Taemin her şeyi o kadar mı belli etmişti yani. Dizilerde hoşlanılan kişi bunu en son anlayan kişi olmaz mıydı? taemin dizi sektörünün beş para etmez aptal şeylerden oluştuğunu şu an fark ediyordu bir daha asla izlemeyecekti. Daha kendi bile tam kabullenmemişken jonghyun ondan hoşlandığını anlamıştı işte.

“yok öyle bir şey.” Dedi taemin inatla inkâr ederse jonghyun elinde sonunda vazgeçecekti.

“peki şimdi seni öpsem?”

“asla!” jonghyun artık taemin in her tepkisine kahkahalarıyla karşılık veriyordu.

“gülüşümden başka neyimden hoşlanıyorsun?”

“hiçbir şeyinden!” dedi taemin kendiyle dalga geçilmesinden nefret ederdi. Jonghyun taemin in sesinin tonundan hiç hoşlanmamıştı. Gülümsemesi suratında dondu. Sinirle taemin in dibine girdi tam kulağının dibine.

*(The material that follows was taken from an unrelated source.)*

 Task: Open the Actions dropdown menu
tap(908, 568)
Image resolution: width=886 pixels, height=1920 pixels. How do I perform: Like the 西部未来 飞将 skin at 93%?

“bir daha bana sesini yükseltme. Tamam mı? Benden hoşlanıp hoşlanmaman ablamın çorabını kaybetmesinden bile daha önemsiz bir olay inan bana. Umurumda bile değil. Ama bana o sesini bir daha yükseltirsen canını yakarım anlatabiliyor muyum? Ablamın dönmesine daha bir hafta var bir hafta boyunca bana katlanamazsın. O yüzden uslu ol tamam mı?”

Taemin başını salladı. Jonghyun onun omzunu patpatlayıp ondan uzaklaştı.

“bu akşam sevgilim gelecek belki seni başka bir odaya taşıyabilirim taemin.” Dedi jonghyun banyodan çıkarken. Taemin boğazında olaşan tatsız hisse bir isim verememişti. Sevgilim gelecek mi demişti jonghyun? Sevgilisi mi vardı yani? Musluğu açıp kafasını suya soktu. Bu rezil duruma nasıl düşmüştü anlam veremiyordu.